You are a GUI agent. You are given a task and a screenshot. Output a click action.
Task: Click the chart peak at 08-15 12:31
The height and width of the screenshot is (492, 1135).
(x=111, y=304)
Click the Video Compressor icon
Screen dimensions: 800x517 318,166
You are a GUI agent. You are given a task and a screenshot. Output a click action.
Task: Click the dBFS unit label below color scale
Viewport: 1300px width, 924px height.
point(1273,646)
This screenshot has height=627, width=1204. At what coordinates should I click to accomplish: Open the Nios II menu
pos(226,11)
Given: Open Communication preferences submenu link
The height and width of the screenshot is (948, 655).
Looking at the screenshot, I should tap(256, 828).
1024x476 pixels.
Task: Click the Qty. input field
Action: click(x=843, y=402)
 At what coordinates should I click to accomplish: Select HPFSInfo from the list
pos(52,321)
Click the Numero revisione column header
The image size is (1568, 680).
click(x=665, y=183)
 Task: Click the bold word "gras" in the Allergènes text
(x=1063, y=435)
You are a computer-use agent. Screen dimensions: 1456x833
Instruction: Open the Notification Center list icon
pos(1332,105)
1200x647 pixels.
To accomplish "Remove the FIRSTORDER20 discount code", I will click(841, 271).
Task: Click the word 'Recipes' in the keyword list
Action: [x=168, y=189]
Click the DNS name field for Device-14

_ _ _ _

- **Instructions to follow**:
Copy the items word for word, starting at the first line and ending at the line that contains "Screen dimensions: 800x517 318,166".

- **Answer for this exercise**:
You are a GUI agent. You are given a task and a screenshot. Output a click action.
Task: Click the chart peak at 08-15 12:31
The height and width of the screenshot is (492, 1135).
(x=111, y=304)
Click the Video Compressor icon
Screen dimensions: 800x517 318,166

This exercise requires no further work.